Pixel coordinate grounding data

----------------------------------------

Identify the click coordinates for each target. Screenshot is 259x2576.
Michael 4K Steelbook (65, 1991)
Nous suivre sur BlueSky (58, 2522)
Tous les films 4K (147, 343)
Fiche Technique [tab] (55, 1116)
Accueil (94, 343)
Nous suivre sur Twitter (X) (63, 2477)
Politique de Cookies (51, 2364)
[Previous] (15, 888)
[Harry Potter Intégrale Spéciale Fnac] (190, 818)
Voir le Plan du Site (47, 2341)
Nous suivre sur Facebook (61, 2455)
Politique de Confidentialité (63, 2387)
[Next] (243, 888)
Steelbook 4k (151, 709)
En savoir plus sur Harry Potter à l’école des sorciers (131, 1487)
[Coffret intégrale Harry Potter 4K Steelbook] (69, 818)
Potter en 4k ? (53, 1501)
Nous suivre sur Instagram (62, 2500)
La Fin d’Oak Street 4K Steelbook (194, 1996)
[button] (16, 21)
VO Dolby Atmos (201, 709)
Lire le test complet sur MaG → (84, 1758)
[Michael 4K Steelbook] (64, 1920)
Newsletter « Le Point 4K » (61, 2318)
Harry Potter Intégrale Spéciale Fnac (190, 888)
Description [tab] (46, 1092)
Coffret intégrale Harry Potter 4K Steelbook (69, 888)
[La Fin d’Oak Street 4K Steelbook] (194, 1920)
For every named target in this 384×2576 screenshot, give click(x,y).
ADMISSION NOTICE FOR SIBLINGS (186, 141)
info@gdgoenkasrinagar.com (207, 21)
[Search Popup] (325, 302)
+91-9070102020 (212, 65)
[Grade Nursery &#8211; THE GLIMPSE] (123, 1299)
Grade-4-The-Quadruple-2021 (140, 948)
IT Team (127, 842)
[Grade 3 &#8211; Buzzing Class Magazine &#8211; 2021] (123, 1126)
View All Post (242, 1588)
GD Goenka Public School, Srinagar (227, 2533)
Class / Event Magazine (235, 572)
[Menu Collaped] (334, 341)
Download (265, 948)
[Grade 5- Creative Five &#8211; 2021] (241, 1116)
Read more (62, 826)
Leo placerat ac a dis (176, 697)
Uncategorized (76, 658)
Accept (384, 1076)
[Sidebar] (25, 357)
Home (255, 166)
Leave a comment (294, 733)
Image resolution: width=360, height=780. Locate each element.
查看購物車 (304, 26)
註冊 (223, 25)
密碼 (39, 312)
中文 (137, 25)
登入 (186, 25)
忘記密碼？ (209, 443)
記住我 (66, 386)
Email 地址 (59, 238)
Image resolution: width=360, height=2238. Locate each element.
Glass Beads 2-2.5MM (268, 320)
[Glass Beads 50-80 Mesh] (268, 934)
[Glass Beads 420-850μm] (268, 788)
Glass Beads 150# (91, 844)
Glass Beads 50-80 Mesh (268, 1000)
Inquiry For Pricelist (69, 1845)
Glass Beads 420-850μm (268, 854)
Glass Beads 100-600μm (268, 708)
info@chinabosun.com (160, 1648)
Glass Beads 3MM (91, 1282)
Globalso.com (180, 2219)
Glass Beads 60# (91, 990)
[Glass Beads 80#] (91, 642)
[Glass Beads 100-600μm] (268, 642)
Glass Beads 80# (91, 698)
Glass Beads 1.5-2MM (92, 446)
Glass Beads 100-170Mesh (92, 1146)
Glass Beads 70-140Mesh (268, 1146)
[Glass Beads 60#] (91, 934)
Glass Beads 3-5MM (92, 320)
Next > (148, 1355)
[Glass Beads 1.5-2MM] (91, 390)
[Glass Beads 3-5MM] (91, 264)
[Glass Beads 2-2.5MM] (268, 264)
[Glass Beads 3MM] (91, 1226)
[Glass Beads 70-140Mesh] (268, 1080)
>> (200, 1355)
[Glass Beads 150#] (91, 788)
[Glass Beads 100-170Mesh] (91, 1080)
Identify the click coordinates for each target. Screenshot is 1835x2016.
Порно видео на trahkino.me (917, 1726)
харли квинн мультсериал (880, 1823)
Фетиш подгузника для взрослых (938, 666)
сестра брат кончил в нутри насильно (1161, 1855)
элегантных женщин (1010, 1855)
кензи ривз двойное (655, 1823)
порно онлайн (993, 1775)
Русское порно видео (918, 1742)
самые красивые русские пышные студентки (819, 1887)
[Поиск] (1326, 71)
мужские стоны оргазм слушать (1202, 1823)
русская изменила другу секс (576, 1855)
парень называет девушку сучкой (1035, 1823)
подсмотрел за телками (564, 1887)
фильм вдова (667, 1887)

----------------------------------------

▸ About this task: Take the lines above from the one containing "For every named" to the one containing "[Glass Beads 50-80 Mesh] (268, 934)" and retype them exactly, both ends included, with nothing added.

▸ Output of the exercise:
For every named target in this 384×2576 screenshot, give click(x,y).
ADMISSION NOTICE FOR SIBLINGS (186, 141)
info@gdgoenkasrinagar.com (207, 21)
[Search Popup] (325, 302)
+91-9070102020 (212, 65)
[Grade Nursery &#8211; THE GLIMPSE] (123, 1299)
Grade-4-The-Quadruple-2021 (140, 948)
IT Team (127, 842)
[Grade 3 &#8211; Buzzing Class Magazine &#8211; 2021] (123, 1126)
View All Post (242, 1588)
GD Goenka Public School, Srinagar (227, 2533)
Class / Event Magazine (235, 572)
[Menu Collaped] (334, 341)
Download (265, 948)
[Grade 5- Creative Five &#8211; 2021] (241, 1116)
Read more (62, 826)
Leo placerat ac a dis (176, 697)
Uncategorized (76, 658)
Accept (384, 1076)
[Sidebar] (25, 357)
Home (255, 166)
Leave a comment (294, 733)
Image resolution: width=360, height=780. Locate each element.
查看購物車 (304, 26)
註冊 (223, 25)
密碼 (39, 312)
中文 (137, 25)
登入 (186, 25)
忘記密碼？ (209, 443)
記住我 (66, 386)
Email 地址 (59, 238)
Image resolution: width=360, height=2238. Locate each element.
Glass Beads 2-2.5MM (268, 320)
[Glass Beads 50-80 Mesh] (268, 934)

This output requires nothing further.